Lyden suggested that, close monitoring via liquid biopsy could prove attractive to healthcare providers even in lieu of data that speaks definitively to the impact on patient outcomes, but in Park's opinion, clinicians should pay close attention to utility. This is going to be hard as these types of tests continue to move forward, though, he said, because the questions to be asked about utility differ from case to case.

In the adjuvant and neoadjuvant treatment setting, it might be enough for a test to improve the ability to conduct effective and efficient clinical trials. Or, it may need to prove that it can save healthcare dollars by reducing unnecessary treatment in patients likely to be cured by surgery or by a single therapy.

In recurrence monitoring, questions about whether earlier detection actually improves patient outcomes pose a different challenge.

According to Park, the rapid advancement of liquid biopsy for recurrence monitoring or prediction also heralds what the field will face with future tests for a related use: predicting or monitoring cancer development in healthy people.

Some of the clinical utility questions the field is now having to grapple with in the recurrence space closely mimic those that will be important if and when these tests for a more general population come to fruition.

Park and his colleague at Hopkins, for example, are also studying ctDNA methods as an adjunct to mammography in the breast cancer space as a way of better discriminating between actual cancers from indolent tumors that don't require treatment.
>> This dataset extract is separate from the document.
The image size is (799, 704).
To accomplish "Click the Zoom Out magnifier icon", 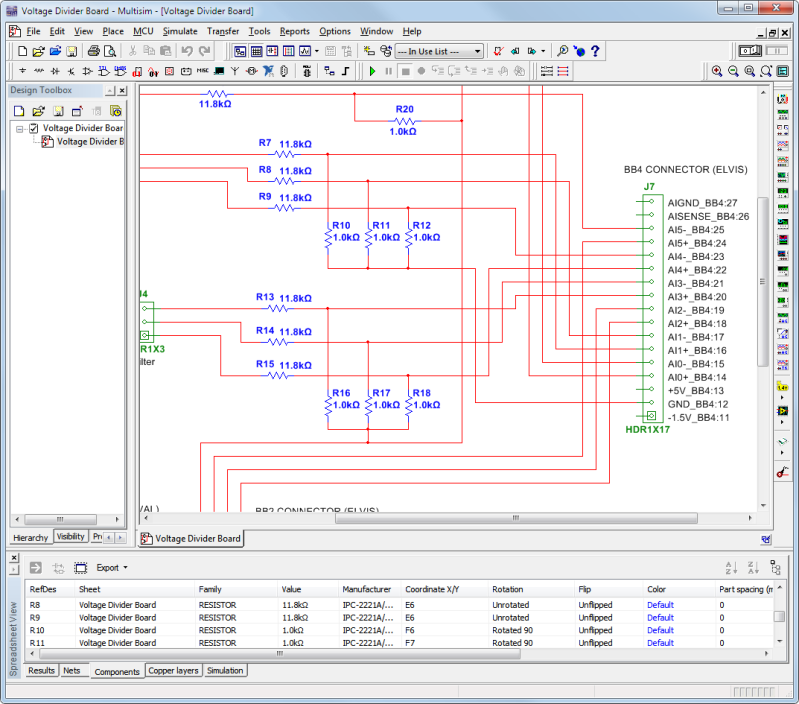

The argument for utility in that case, for example, could be much easier than for general screening tests being developed by companies like Grail, Freenome, and others, where long-term efforts will be needed to demonstrate that blood-based early detection does actually improve health outcomes the way clinicians hope it will.

"I'm sure there will be populations where you can pick up cancer earlier and make an intervention, but there will still be the question, 'Does that make a difference compared to regular screening?'" Park said.